§ **EXERCISE**:
Copy each of the following records word for word, without altering anything.

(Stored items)
* Start *
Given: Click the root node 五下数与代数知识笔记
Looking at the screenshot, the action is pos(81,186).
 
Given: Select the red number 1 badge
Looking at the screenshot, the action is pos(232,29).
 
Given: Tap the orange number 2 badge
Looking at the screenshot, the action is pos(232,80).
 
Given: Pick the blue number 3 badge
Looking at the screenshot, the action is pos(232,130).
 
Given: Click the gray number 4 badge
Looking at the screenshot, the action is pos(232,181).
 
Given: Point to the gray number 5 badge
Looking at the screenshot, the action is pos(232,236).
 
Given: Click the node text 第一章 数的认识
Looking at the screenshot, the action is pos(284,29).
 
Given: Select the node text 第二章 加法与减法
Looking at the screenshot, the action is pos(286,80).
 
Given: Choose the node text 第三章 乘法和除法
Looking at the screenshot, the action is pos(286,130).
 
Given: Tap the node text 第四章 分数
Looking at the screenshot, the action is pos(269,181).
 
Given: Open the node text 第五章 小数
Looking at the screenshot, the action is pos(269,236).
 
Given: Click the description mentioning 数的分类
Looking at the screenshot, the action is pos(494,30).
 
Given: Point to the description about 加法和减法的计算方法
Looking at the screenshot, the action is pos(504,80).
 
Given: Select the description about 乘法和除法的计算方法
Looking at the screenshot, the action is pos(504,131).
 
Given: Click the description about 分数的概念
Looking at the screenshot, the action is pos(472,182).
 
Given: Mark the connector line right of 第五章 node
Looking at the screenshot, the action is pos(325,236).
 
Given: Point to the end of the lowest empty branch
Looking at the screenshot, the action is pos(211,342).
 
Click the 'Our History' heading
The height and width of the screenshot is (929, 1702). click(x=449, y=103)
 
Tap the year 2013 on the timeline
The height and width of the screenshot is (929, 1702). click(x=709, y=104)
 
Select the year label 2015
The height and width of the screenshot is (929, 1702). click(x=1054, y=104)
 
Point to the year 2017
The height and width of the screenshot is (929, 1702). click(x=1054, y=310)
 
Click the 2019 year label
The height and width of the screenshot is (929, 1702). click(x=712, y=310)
* End *
§ **EXERCISE RESULT**:
Given: Click the root node 五下数与代数知识笔记
Looking at the screenshot, the action is pos(81,186).
 
Given: Select the red number 1 badge
Looking at the screenshot, the action is pos(232,29).
 
Given: Tap the orange number 2 badge
Looking at the screenshot, the action is pos(232,80).
 
Given: Pick the blue number 3 badge
Looking at the screenshot, the action is pos(232,130).
 
Given: Click the gray number 4 badge
Looking at the screenshot, the action is pos(232,181).
 
Given: Point to the gray number 5 badge
Looking at the screenshot, the action is pos(232,236).
 
Given: Click the node text 第一章 数的认识
Looking at the screenshot, the action is pos(284,29).
 
Given: Select the node text 第二章 加法与减法
Looking at the screenshot, the action is pos(286,80).
 
Given: Choose the node text 第三章 乘法和除法
Looking at the screenshot, the action is pos(286,130).
 
Given: Tap the node text 第四章 分数
Looking at the screenshot, the action is pos(269,181).
 
Given: Open the node text 第五章 小数
Looking at the screenshot, the action is pos(269,236).
 
Given: Click the description mentioning 数的分类
Looking at the screenshot, the action is pos(494,30).
 
Given: Point to the description about 加法和减法的计算方法
Looking at the screenshot, the action is pos(504,80).
 
Given: Select the description about 乘法和除法的计算方法
Looking at the screenshot, the action is pos(504,131).
 
Given: Click the description about 分数的概念
Looking at the screenshot, the action is pos(472,182).
 
Given: Mark the connector line right of 第五章 node
Looking at the screenshot, the action is pos(325,236).
 
Given: Point to the end of the lowest empty branch
Looking at the screenshot, the action is pos(211,342).
 
Click the 'Our History' heading
The height and width of the screenshot is (929, 1702). click(x=449, y=103)
 
Tap the year 2013 on the timeline
The height and width of the screenshot is (929, 1702). click(x=709, y=104)
 
Select the year label 2015
The height and width of the screenshot is (929, 1702). click(x=1054, y=104)
 
Point to the year 2017
The height and width of the screenshot is (929, 1702). click(x=1054, y=310)
 
Click the 2019 year label
The height and width of the screenshot is (929, 1702). click(x=712, y=310)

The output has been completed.